## Task objective
This task calls for copying every line in the data below that contains the word "card".

## Material for the task
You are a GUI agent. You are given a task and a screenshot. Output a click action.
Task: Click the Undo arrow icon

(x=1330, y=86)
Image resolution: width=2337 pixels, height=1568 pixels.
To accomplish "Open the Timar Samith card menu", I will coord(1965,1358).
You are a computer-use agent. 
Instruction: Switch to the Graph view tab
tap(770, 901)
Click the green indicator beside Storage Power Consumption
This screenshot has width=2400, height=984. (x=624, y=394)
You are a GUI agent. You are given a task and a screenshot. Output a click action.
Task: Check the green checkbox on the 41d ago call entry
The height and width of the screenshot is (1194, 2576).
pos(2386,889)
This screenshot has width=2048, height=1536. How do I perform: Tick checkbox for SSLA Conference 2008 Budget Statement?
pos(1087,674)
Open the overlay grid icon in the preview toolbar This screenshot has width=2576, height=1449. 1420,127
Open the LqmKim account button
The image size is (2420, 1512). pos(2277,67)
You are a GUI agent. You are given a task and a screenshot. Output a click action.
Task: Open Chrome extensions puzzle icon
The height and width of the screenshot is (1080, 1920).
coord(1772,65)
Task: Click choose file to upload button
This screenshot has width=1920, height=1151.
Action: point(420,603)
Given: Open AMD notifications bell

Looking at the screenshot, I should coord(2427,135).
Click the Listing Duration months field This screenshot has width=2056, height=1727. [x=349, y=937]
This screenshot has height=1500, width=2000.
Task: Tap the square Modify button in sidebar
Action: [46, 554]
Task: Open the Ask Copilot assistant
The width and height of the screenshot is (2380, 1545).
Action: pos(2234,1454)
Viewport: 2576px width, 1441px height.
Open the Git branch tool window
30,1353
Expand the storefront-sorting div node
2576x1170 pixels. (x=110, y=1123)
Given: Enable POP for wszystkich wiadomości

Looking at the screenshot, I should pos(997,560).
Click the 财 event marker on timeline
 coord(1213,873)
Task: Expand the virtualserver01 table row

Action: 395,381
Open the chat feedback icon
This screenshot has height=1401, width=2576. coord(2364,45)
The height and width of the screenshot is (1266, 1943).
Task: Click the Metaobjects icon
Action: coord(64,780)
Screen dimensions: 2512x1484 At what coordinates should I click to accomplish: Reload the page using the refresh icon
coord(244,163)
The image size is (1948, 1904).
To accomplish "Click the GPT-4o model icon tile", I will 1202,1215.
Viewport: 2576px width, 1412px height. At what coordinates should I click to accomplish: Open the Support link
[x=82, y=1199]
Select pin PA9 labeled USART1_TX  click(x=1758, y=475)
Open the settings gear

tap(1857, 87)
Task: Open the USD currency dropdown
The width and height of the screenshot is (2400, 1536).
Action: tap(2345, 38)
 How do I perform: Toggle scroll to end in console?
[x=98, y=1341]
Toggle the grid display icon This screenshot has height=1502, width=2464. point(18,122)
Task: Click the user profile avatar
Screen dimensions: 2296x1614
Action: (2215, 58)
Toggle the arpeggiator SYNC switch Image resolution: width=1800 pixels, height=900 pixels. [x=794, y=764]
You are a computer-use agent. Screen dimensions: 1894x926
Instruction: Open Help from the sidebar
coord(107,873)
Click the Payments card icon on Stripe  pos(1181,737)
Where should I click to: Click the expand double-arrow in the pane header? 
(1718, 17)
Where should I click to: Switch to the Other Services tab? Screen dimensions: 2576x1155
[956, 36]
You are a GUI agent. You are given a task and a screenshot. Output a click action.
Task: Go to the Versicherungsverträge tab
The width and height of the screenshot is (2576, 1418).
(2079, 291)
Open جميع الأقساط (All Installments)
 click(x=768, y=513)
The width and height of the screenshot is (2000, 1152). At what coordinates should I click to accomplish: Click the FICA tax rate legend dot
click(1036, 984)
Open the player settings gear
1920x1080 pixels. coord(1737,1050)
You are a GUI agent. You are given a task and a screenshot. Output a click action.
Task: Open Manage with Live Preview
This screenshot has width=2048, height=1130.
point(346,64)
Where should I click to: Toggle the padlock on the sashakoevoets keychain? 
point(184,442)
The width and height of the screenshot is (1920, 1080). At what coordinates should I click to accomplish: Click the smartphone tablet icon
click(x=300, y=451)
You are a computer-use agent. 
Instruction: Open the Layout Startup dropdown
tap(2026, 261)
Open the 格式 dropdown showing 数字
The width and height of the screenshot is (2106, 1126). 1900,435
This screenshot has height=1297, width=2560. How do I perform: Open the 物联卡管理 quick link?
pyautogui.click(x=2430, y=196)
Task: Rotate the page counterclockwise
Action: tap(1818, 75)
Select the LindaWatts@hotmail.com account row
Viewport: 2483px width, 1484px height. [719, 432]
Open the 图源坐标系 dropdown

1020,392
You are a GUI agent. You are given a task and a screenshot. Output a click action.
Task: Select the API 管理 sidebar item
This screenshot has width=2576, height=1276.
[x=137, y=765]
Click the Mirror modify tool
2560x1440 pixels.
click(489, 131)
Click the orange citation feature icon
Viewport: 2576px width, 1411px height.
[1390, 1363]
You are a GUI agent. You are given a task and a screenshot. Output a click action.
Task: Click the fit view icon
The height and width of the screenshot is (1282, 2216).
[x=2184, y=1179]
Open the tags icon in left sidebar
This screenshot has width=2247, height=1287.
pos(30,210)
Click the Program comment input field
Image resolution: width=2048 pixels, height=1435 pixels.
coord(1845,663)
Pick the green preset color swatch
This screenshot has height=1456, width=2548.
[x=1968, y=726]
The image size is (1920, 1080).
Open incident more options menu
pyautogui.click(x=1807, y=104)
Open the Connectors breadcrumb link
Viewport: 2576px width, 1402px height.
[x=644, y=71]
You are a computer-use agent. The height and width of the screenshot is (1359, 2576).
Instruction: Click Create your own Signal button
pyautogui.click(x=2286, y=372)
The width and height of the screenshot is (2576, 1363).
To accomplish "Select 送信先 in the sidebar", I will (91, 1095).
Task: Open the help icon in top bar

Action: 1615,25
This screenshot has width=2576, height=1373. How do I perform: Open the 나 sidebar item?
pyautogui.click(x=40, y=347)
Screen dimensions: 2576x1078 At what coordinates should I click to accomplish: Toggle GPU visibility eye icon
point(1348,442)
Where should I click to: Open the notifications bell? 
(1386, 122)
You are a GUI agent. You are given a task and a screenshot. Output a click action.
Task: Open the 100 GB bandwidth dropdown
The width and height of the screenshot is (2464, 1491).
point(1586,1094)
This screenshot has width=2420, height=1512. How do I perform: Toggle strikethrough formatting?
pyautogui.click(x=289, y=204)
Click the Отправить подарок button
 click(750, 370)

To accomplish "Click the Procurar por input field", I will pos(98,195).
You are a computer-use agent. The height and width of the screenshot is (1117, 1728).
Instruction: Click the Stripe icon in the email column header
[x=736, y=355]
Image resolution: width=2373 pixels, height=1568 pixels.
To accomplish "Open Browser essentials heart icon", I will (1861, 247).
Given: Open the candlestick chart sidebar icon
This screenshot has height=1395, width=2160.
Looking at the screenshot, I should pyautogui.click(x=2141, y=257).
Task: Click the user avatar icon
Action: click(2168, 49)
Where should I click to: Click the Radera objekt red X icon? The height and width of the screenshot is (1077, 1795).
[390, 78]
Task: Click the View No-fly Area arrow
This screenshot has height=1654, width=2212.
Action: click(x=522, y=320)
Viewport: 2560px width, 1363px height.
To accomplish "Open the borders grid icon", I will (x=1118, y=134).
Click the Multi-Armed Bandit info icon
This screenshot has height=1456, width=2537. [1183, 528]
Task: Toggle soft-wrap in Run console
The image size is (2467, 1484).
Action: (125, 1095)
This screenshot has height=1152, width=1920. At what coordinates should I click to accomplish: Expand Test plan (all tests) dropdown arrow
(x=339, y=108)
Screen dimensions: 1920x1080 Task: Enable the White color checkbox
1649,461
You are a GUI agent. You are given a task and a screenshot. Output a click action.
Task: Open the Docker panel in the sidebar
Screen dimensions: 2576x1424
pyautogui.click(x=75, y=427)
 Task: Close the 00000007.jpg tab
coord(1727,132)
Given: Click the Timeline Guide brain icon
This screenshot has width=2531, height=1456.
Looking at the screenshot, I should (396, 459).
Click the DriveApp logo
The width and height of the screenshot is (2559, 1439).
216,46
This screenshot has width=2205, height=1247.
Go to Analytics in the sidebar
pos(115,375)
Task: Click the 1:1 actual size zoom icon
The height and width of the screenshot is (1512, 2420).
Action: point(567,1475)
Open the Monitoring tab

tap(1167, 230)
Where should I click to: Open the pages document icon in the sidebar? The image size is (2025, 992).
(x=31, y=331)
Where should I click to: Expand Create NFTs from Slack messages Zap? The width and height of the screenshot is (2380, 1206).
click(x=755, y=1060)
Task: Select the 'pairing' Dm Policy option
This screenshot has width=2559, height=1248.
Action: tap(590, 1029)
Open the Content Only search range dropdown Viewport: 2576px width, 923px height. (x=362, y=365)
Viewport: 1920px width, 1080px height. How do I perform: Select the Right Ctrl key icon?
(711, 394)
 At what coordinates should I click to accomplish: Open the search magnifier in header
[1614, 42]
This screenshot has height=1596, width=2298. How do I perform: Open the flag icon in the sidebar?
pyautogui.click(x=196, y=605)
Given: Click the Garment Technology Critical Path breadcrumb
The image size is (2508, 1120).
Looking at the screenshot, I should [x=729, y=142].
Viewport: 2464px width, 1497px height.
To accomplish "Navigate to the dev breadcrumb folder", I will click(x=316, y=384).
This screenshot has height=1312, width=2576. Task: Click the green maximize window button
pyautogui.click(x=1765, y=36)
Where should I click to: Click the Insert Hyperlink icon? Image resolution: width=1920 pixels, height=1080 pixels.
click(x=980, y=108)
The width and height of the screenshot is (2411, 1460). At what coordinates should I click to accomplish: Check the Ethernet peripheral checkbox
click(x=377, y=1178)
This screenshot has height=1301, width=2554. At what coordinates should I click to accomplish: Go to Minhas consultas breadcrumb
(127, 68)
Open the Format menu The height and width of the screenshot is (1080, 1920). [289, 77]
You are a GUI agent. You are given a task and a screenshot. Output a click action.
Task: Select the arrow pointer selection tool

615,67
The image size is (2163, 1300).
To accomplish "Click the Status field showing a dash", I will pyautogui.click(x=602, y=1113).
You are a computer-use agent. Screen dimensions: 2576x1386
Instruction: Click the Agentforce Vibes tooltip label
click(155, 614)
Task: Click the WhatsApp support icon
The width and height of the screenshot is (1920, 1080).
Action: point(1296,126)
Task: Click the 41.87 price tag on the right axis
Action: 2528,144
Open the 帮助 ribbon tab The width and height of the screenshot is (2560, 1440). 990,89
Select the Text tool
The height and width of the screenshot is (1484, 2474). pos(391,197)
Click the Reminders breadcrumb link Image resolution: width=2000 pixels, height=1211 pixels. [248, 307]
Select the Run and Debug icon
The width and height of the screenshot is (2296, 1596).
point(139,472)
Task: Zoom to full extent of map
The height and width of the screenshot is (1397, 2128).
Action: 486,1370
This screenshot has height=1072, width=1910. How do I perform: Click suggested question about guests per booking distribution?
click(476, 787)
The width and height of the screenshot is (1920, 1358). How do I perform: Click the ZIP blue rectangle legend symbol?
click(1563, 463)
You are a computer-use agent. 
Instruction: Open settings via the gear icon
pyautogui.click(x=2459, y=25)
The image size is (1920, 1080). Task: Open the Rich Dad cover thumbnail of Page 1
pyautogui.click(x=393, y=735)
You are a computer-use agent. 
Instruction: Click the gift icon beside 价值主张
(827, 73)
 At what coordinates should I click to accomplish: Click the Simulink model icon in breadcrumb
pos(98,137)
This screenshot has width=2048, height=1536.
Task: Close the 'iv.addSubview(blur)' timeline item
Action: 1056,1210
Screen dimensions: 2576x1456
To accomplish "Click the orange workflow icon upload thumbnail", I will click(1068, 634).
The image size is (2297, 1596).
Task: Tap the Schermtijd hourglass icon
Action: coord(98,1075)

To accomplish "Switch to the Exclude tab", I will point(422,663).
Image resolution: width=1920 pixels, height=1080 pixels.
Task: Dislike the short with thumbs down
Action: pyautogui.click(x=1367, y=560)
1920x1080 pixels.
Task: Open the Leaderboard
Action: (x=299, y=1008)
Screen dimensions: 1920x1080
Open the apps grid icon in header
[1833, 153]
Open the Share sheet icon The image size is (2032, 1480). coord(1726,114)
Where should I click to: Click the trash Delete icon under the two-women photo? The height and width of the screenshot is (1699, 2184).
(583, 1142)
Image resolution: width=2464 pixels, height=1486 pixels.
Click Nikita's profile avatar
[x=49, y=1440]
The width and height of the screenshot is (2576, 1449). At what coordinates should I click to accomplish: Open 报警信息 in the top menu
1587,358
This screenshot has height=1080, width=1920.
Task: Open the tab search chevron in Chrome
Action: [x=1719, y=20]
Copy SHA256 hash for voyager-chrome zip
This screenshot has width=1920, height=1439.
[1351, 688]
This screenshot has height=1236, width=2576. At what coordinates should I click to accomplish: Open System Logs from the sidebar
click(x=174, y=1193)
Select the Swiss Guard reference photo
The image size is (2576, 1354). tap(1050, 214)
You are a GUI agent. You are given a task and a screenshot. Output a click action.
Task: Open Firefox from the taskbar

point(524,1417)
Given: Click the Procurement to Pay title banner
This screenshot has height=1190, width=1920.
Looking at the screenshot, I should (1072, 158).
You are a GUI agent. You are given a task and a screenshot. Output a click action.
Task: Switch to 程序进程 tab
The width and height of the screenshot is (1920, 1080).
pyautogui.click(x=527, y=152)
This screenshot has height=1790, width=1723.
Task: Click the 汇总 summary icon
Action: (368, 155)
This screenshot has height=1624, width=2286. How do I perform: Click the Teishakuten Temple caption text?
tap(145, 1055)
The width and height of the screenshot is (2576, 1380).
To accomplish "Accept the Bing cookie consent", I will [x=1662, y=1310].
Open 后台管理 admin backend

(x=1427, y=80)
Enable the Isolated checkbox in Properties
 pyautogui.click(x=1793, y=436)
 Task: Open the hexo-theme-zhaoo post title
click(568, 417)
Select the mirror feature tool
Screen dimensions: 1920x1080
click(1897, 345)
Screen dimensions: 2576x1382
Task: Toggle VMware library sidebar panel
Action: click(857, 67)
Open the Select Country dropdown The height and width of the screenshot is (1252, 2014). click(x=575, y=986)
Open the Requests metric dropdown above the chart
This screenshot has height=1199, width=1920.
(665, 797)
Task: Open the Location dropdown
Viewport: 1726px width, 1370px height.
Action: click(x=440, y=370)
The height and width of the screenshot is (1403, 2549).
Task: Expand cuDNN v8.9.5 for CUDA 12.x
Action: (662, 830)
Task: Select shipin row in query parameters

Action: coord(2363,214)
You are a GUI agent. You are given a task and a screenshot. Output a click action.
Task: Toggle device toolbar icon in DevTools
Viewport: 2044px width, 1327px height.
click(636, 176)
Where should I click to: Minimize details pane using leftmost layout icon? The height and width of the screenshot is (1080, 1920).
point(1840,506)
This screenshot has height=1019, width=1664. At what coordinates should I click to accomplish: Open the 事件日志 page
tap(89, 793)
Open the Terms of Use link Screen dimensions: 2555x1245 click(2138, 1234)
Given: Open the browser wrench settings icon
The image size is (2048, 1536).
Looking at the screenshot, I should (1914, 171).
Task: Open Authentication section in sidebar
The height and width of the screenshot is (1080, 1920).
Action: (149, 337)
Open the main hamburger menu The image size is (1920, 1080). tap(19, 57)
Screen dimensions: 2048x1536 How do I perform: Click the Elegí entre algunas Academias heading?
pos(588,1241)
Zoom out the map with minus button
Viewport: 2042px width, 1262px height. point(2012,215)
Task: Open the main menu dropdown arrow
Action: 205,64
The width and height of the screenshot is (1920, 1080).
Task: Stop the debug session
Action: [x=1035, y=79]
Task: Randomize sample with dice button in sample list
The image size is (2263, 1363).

## Task answer
To accomplish "Open the Timar Samith card menu", I will coord(1965,1358).
Click the Payments card icon on Stripe  pos(1181,737)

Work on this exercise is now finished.